> _YOUR OBJECTIVE_
Copied exactly and without pictures, the lines from the beginning of the entries through the one that holds "603x518 pixels." should form the entire reply.

** Opening MATERIAL FOR THIS TASK block **

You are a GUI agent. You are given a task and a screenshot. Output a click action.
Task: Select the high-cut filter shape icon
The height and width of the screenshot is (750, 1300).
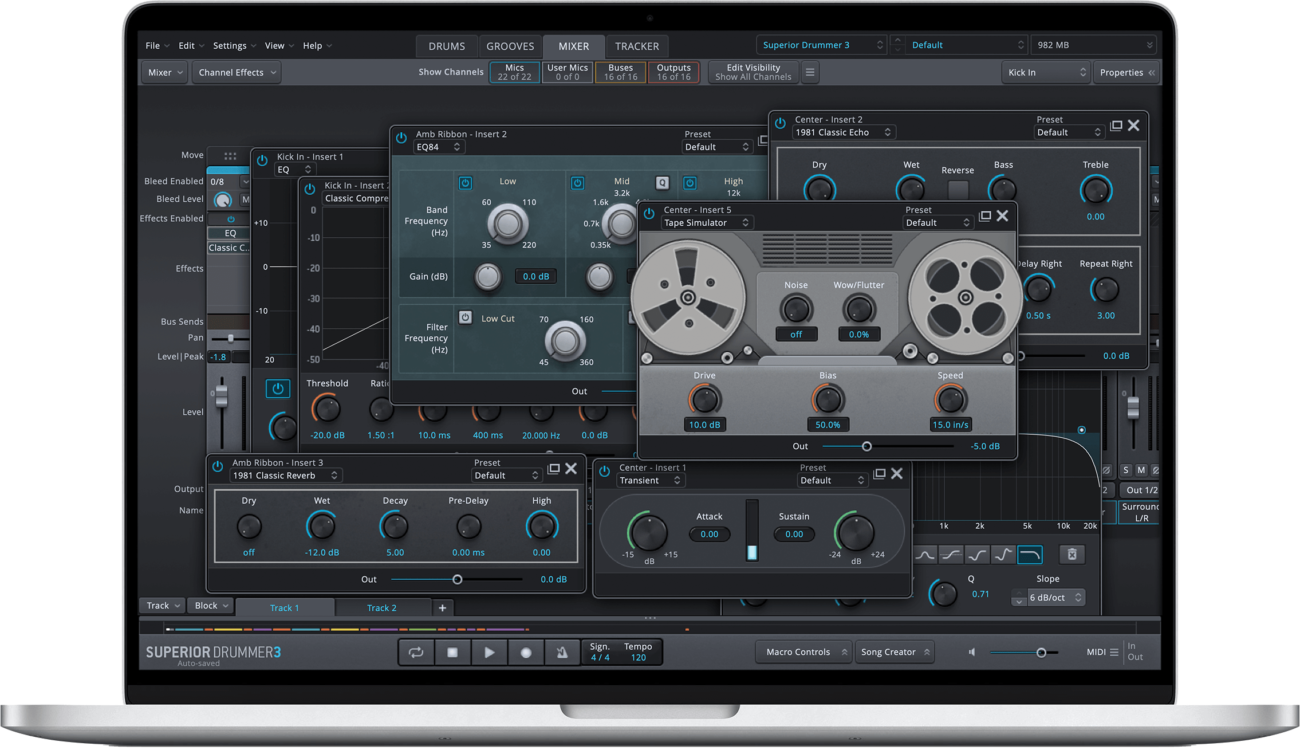pyautogui.click(x=1030, y=554)
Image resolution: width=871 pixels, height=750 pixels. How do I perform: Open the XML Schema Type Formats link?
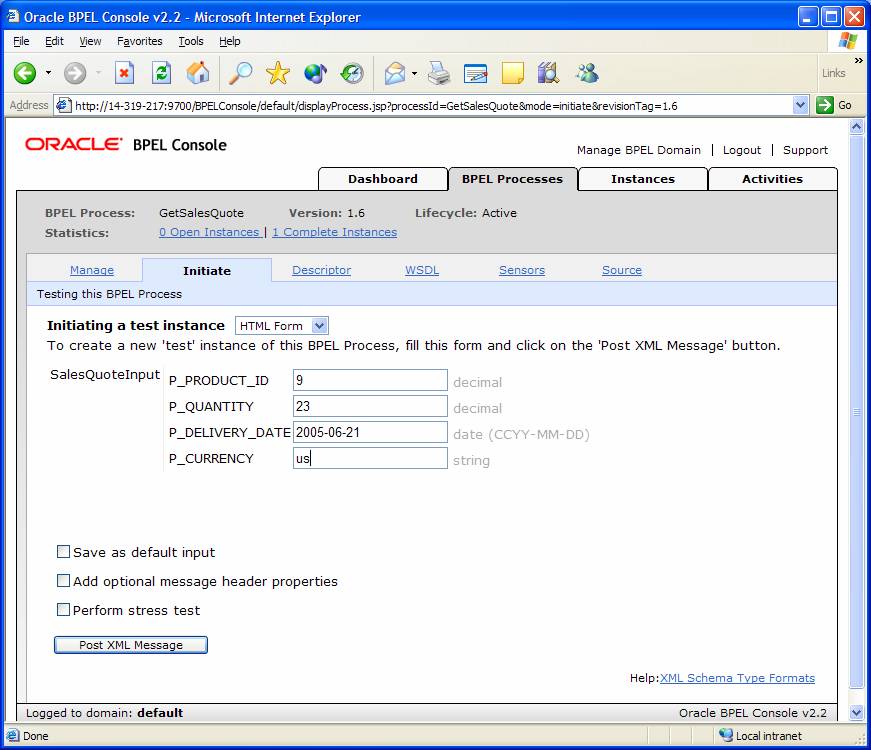[737, 678]
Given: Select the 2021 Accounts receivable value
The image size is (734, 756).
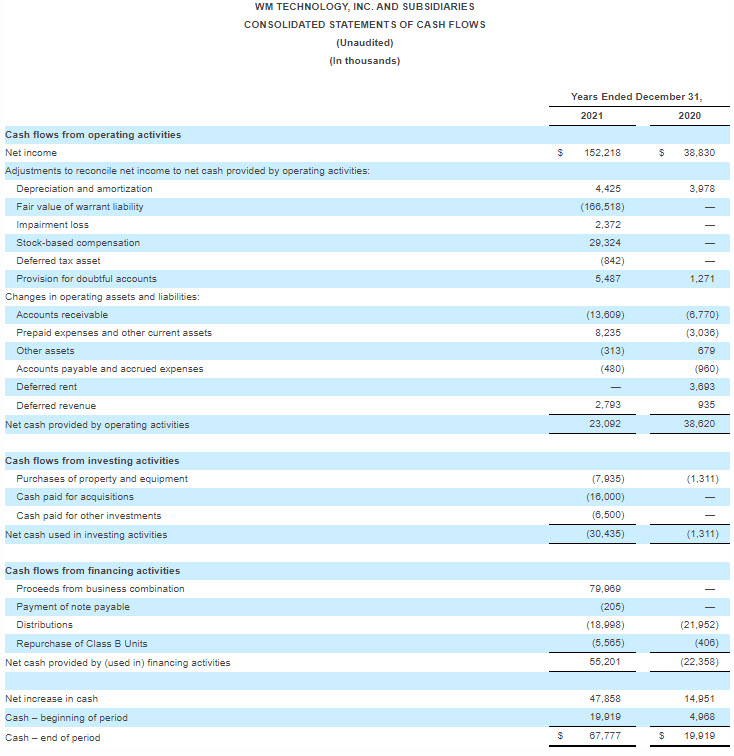Looking at the screenshot, I should point(605,315).
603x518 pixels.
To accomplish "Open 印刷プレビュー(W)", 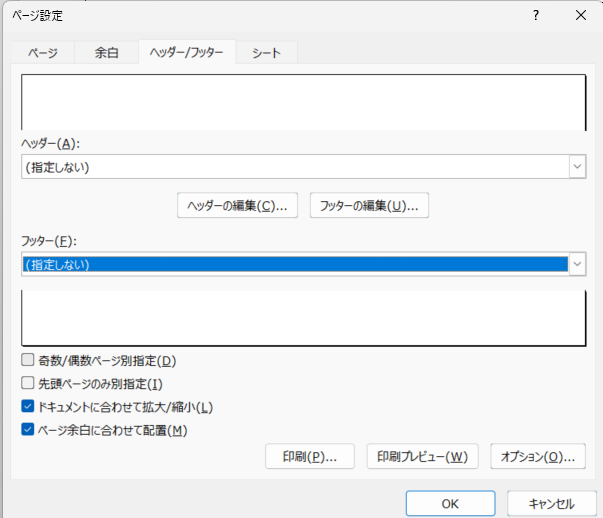I will point(422,457).
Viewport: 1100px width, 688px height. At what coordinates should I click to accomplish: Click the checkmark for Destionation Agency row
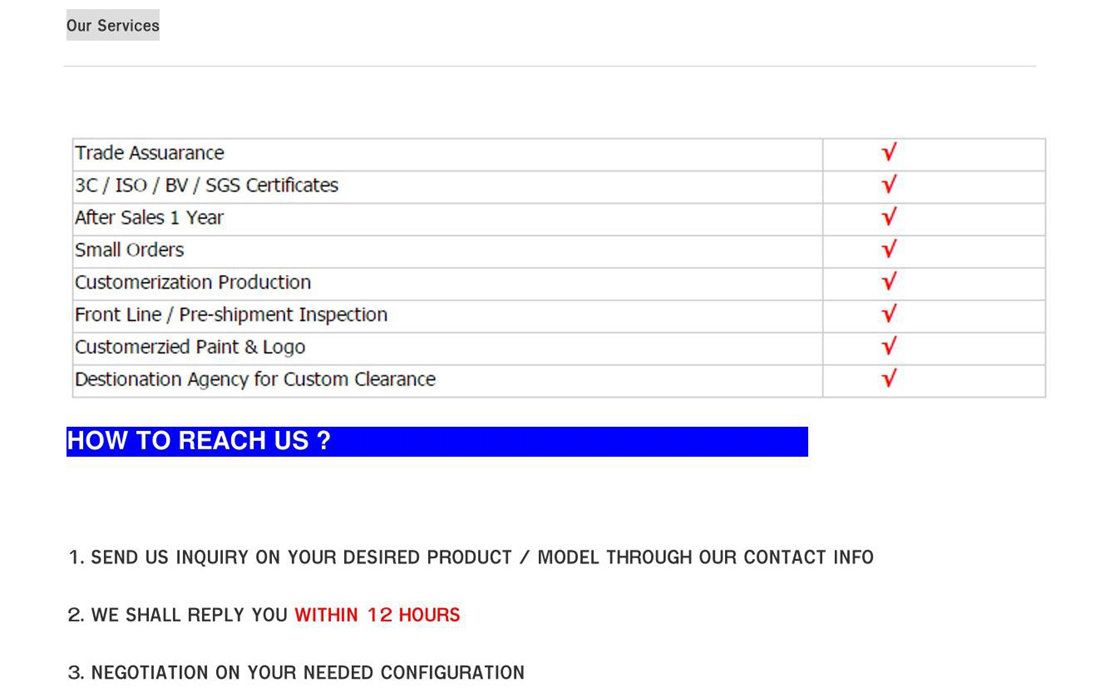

** Closing MATERIAL FOR THIS TASK block **

> _ANSWER TO THE PROBLEM_
You are a GUI agent. You are given a task and a screenshot. Output a click action.
Task: Select the high-cut filter shape icon
The height and width of the screenshot is (750, 1300).
pyautogui.click(x=1030, y=554)
Image resolution: width=871 pixels, height=750 pixels. How do I perform: Open the XML Schema Type Formats link?
[737, 678]
Given: Select the 2021 Accounts receivable value
The image size is (734, 756).
Looking at the screenshot, I should point(605,315).
603x518 pixels.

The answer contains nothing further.